Linear Layer
Represents a Linear relation in the neural network model.
The Linear relation works along the input dimension (third dimension) of the input tensor.
The Linear relation can be instantiated with the following modalities:
1- Setting and initialize the weight vector
2- Setting and initialize the bias vector
3- Adding Dropout regularization
[1]:
# uncomment the command below to install the nnodely package
#!pip install nnodely
from nnodely import *
>>>>>>>>>>>>>>>>>>>>>>>>>>>>>>-- nnodely_v1.5.0 --<<<<<<<<<<<<<<<<<<<<<<<<<<<<<<
Basic Usage
Create a Linear Relation block with random Weights initialization and 5 outputs.
(By default, there is no bias. to add the bias parameter set the ‘b’ attribute to True)
[2]:
x = Input('x').tw(0.05)
linear = Linear(output_dimension=5)(x)
Passing a Parameter
Create a Fir Relation block and setting the weight and bias with a pre-defined parameter.
[3]:
x = Input('x').last()
weight = Parameter('W', values=[[1]])
bias = Parameter('b', values=[1])
linear = Linear(W=weight, b=bias)(x)
[check_names] The name 'x' is already in defined as NeuObj but it is overwritten.
Initialization functions
Create a Fir Relation block and initialize the weight and bias using an initialization function.
Set the argument of the initialization function using a dictionary as shown below.

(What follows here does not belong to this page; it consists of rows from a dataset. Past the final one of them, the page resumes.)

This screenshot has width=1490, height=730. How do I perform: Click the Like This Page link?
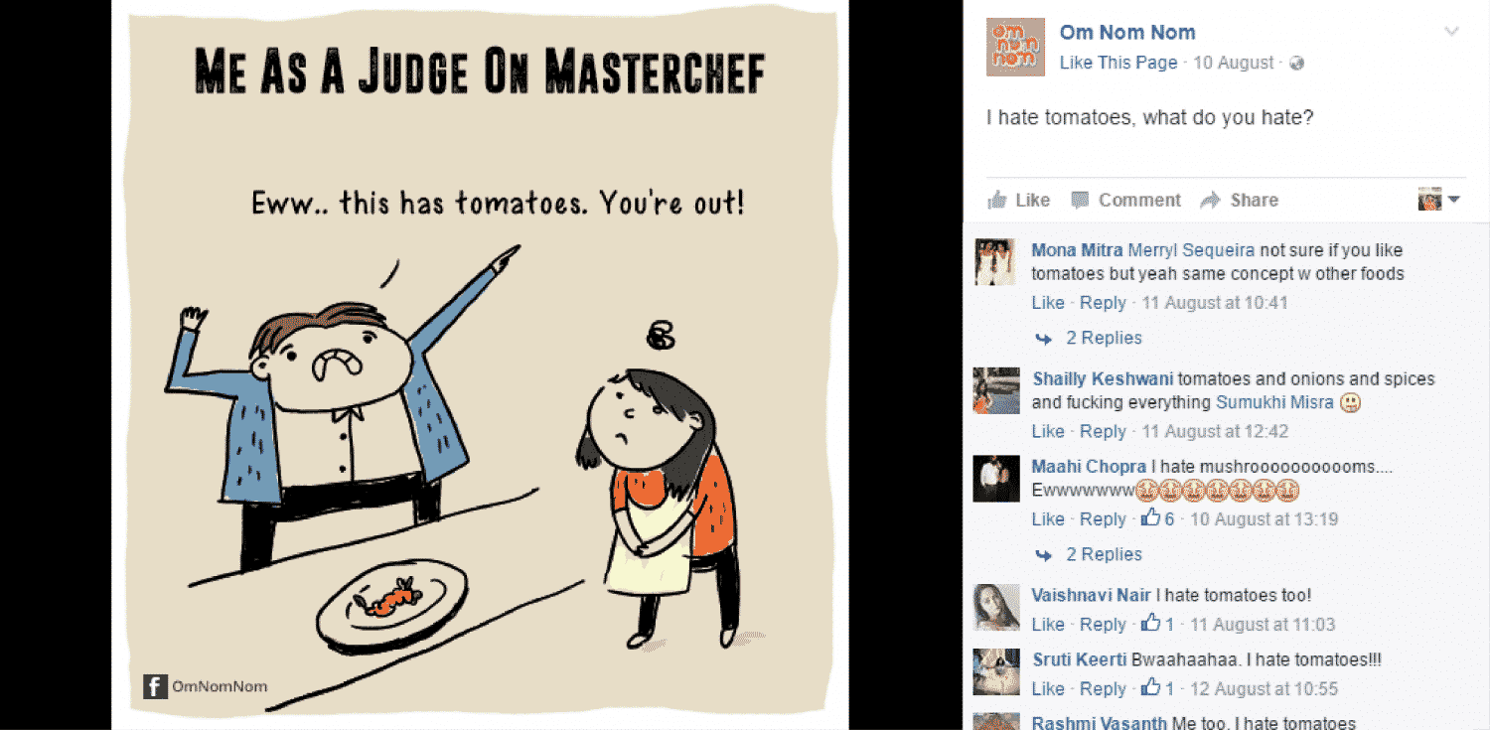pyautogui.click(x=1118, y=63)
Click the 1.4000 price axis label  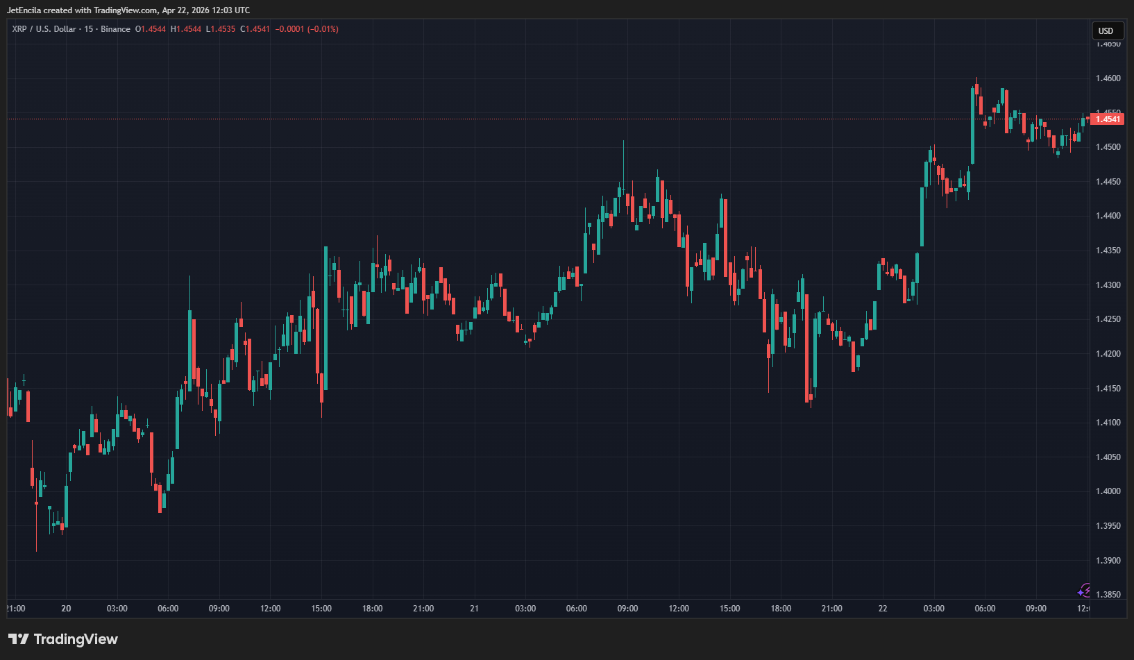[x=1108, y=491]
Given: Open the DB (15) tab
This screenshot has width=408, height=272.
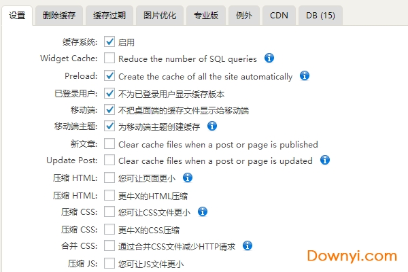Looking at the screenshot, I should [x=320, y=14].
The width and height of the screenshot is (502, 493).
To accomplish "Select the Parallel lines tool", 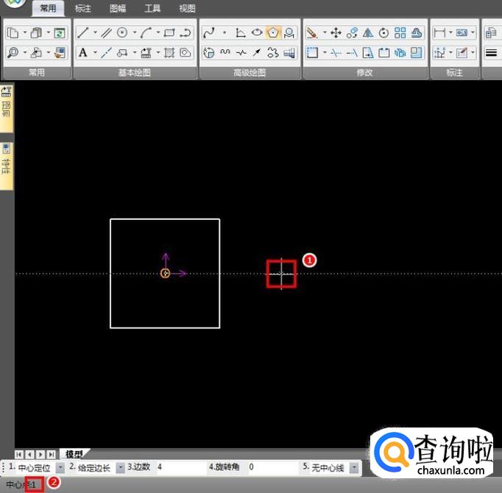I will pyautogui.click(x=105, y=32).
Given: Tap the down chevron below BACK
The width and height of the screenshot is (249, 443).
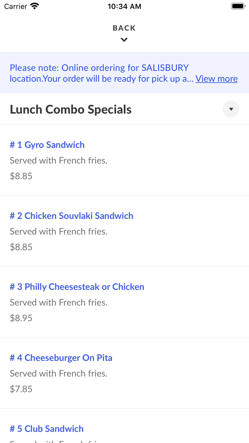Looking at the screenshot, I should point(124,40).
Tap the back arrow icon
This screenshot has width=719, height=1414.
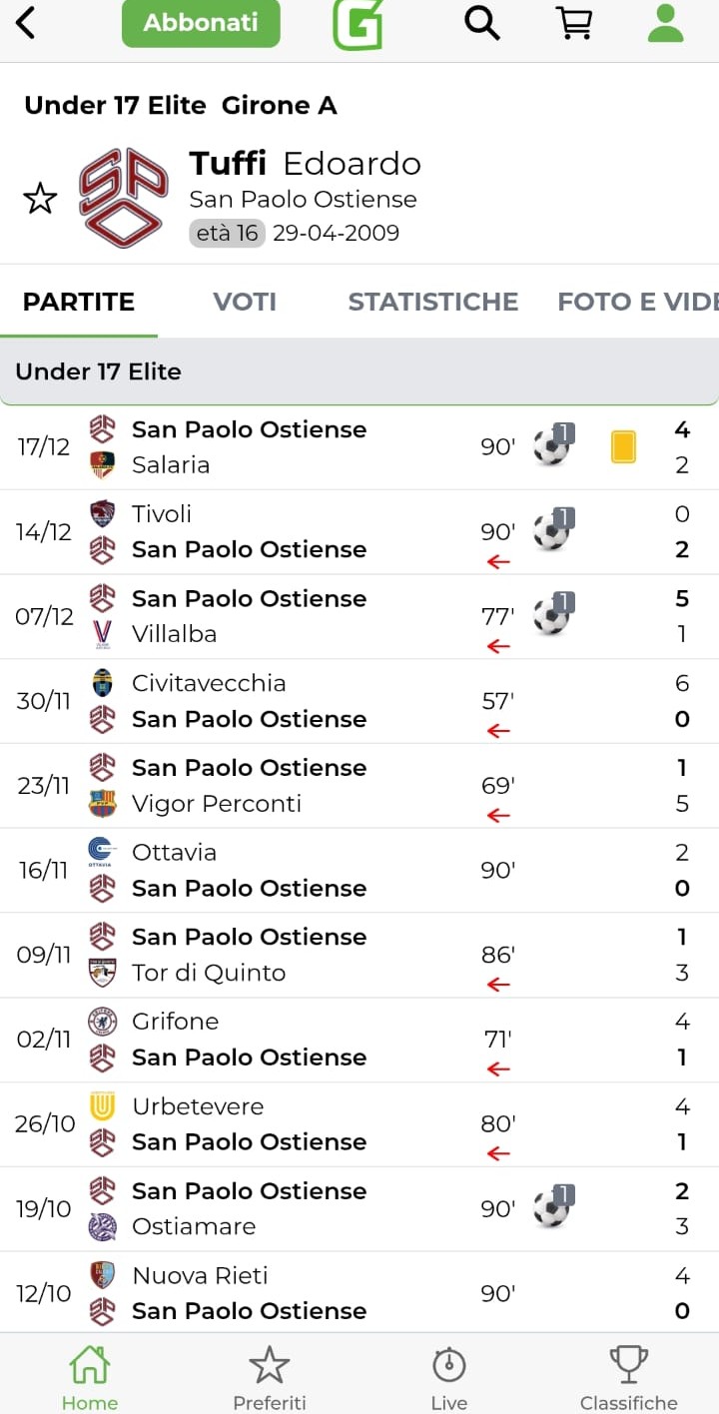coord(27,23)
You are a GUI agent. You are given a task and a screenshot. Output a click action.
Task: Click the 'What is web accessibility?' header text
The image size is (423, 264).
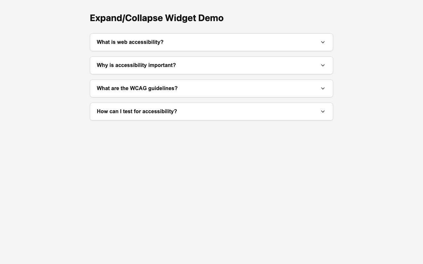pos(130,42)
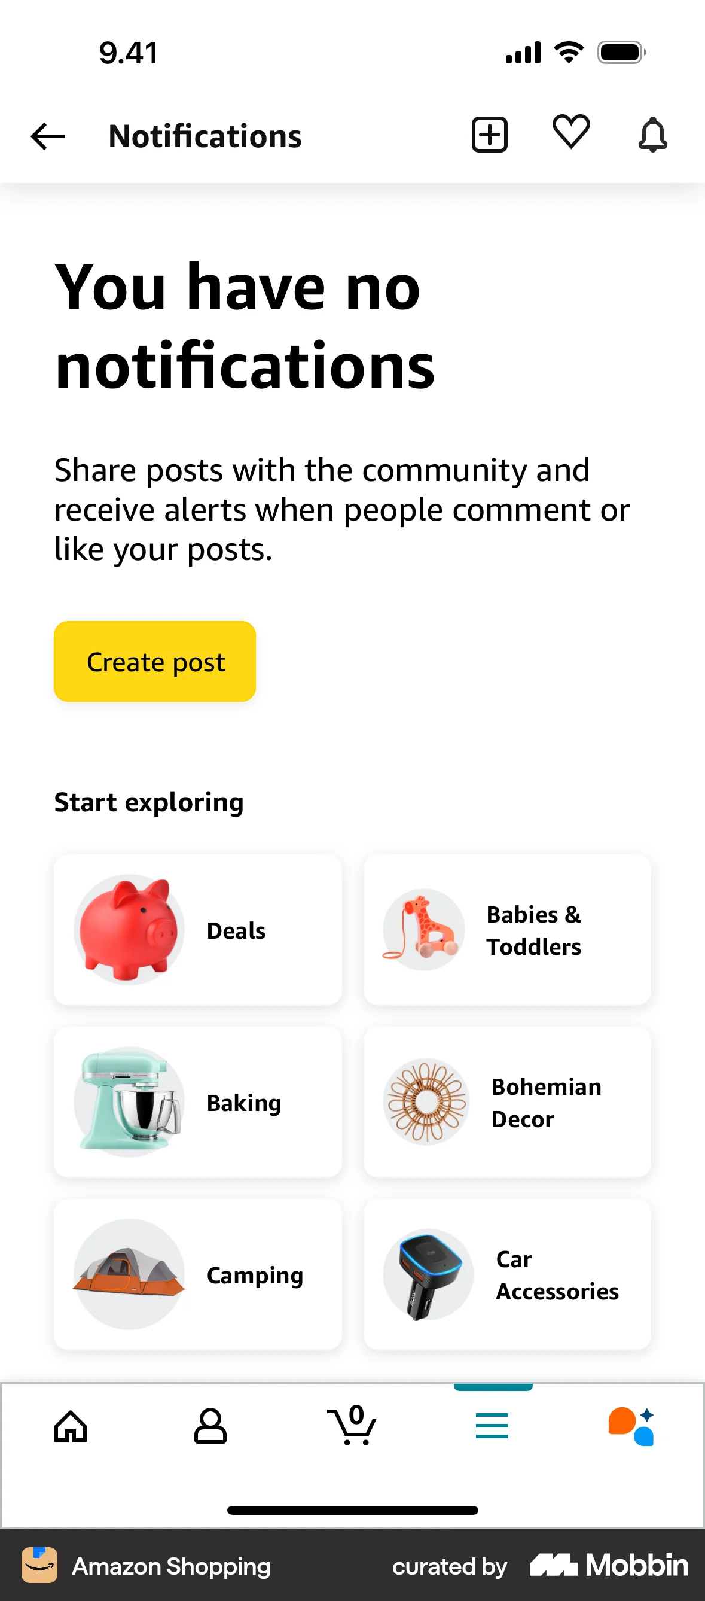705x1601 pixels.
Task: Tap the back arrow icon
Action: pyautogui.click(x=48, y=136)
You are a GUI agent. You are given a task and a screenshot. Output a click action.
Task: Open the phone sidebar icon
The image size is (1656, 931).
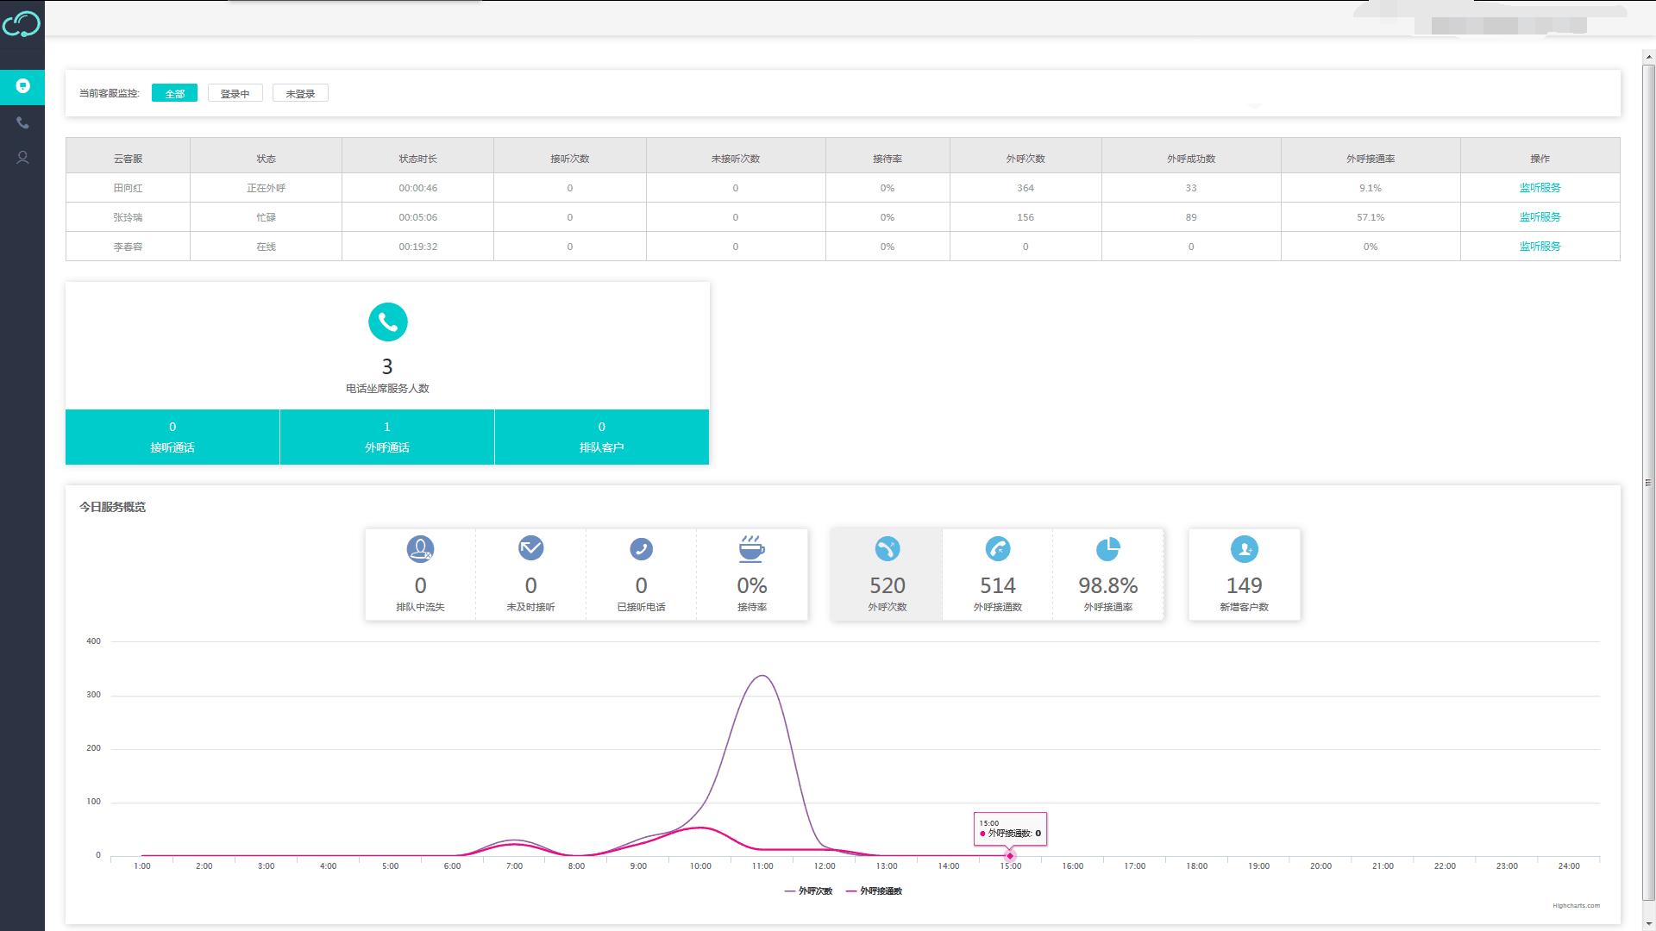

(you can find all the initialization function inside the ‘initializer’ module. You can also define your own initialization function!)
[4]:
x = Input('x').last()
linear = Linear(output_dimension=5, b=True, W_init=init_negexp, b_init=init_constant, b_init_params={'value':1})(x)
[check_names] The name 'x' is already in defined as NeuObj but it is overwritten.
Dropout
Create a Linear Relation block with 10 outputs and dropout regularization
[5]:
input = Input('x')
linear = Linear(output_dimension=10, dropout=0.2)(input.sw(2))
output = Output('out', linear)
[check_names] The name 'x' is already in defined as NeuObj but it is overwritten.